2.3.3 Conséquences pour la femme

i

Lorsque l’on regarde du côté de la femme elle-même et donc de la maternité précoce comme une adversité relative à son développement, il va sans dire que la maternité précoce a des conséquences sur le cours de sa vie. Les mères ayant donné naissance de façon précoce seraient plus nombreuses à être confrontées au décrochage scolaire, à l’abandon de certains projets de vie, à la précarité d’emploi, à l’occupation d’emplois peu payants et requérant peu d’habiletés et, dans bien des cas, au début du cycle de dépendance financière aux prestations d’aide sociale (Corcoran, 1998; Goulet, Marcil, Kamdom, et Toussaint-Lachance, 2001). Elles ont aussi souvent à jongler avec la monoparentalité puisque peu de pères sont présent dans les années qui suivent la naissance de l’enfant (Charbonneau, 1999; Corcoran, 1998). La marginalisation sociale est une réalité vécue par plusieurs d’entre-elles

Sur le plan de la santé physique, des études rapportent que les adolescentes seraient plus susceptibles de présenter des problèmes liés à la grossesse et l’accouchement que les femmes adultes. Cela pourrait être expliqué en partie par les problèmes fréquents d’alimentation, de consommation de drogues ou d’alcool ou à un certain désintéressement face à leur grossesse qu’elles peuvent vivre (Tarabulsy, Hémond, Lemelin, Bouchard, Allaire, et Poissant, 1999).

La prochaine section présente le contexte théorique de ce projet de recherche, soit le cadre conceptuel.

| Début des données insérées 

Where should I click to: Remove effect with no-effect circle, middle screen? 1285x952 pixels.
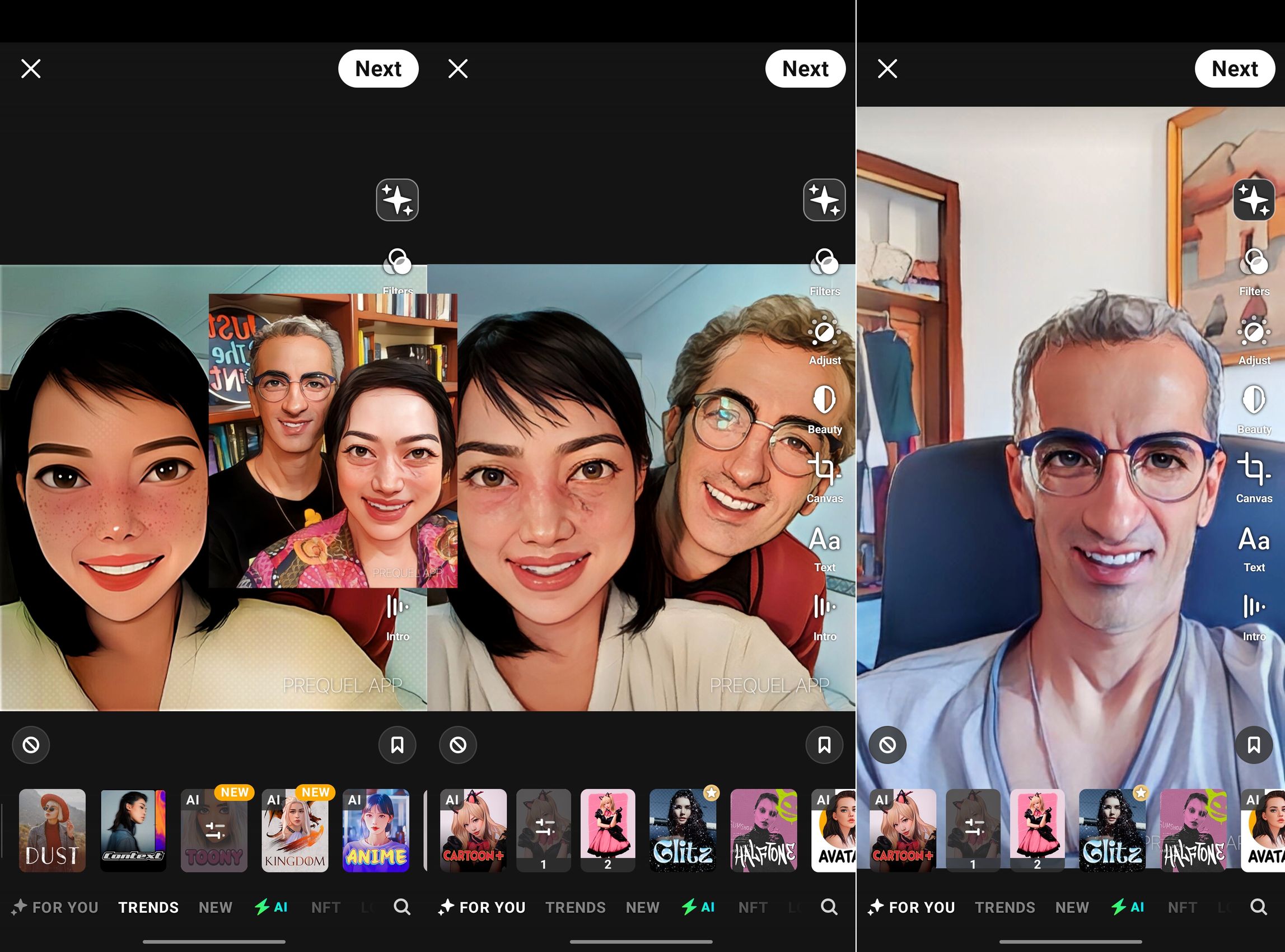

i Les résultats obtenus lors d’études auprès de jeunes mères ou de leurs enfants doivent cependant, à notre avis, être interprétés avec prudence. Plusieurs limites méthodologiques présentes au sein de ces études compromettent considérablement la portée de leurs résultats. L’une des ces limites importantes est la difficulté d’isoler la maternité précoce du contexte social et économique dans lequel elle se déroule bien souvent. Plusieurs des conséquences délétères de la maternité précoce peuvent être attribuables aux conditions de vie qui composent le quotidien de ces mères, conditions qui sont présentes souvent avant la naissance de l’enfant.